== Task directions ==
Look at every line of the material and count the ones holding the word "will". The answer is the number only.

== Extracted entries ==
- - -

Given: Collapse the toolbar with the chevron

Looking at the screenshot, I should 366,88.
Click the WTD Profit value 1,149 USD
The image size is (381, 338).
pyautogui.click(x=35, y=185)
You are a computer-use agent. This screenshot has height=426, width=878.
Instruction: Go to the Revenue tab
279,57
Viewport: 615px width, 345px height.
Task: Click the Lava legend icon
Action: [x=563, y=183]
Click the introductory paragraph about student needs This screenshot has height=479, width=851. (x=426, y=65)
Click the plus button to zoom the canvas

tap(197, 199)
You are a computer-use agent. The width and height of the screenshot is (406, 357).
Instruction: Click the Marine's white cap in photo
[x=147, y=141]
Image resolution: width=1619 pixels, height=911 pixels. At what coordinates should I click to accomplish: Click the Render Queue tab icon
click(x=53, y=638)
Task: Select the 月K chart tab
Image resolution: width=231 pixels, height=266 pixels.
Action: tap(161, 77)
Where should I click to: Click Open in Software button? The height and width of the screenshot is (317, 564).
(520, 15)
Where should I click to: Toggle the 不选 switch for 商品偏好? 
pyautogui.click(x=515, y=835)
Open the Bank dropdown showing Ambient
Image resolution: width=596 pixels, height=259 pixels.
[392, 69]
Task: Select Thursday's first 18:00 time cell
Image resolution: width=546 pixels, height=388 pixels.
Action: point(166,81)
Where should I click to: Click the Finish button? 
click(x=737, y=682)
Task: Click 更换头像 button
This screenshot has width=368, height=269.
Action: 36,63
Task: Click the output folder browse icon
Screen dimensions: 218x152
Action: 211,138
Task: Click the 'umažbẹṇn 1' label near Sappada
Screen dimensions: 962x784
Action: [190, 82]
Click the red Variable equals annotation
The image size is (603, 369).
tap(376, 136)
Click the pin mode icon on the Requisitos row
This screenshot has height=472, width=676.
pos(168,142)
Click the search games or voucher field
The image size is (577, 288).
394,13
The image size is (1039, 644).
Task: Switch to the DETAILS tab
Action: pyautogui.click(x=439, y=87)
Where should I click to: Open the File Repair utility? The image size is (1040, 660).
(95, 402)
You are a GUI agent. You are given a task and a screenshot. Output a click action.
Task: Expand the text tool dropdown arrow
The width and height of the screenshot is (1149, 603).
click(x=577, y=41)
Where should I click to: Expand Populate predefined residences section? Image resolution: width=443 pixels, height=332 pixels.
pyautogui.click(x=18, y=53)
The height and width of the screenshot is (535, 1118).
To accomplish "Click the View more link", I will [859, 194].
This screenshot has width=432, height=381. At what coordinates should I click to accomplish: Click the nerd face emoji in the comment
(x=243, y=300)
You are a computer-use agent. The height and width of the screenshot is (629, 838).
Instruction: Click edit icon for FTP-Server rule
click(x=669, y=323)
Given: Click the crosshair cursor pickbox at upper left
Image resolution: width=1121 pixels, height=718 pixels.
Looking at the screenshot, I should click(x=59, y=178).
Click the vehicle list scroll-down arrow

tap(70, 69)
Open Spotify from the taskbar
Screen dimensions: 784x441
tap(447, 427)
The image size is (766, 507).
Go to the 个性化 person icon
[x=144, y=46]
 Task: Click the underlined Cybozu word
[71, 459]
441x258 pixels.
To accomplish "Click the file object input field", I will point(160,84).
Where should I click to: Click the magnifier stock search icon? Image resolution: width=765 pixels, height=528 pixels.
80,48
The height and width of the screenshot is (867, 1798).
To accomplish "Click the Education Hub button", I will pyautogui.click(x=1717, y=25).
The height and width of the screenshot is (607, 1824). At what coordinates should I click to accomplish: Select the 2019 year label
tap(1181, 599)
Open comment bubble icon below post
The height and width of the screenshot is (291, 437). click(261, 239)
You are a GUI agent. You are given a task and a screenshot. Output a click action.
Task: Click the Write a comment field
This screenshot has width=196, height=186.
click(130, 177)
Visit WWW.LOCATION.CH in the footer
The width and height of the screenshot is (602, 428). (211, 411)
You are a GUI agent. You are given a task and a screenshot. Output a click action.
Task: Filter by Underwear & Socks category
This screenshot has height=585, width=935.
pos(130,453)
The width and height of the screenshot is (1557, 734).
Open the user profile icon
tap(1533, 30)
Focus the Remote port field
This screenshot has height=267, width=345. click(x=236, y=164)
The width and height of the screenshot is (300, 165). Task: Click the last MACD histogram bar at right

- - -

== Answer box ==
3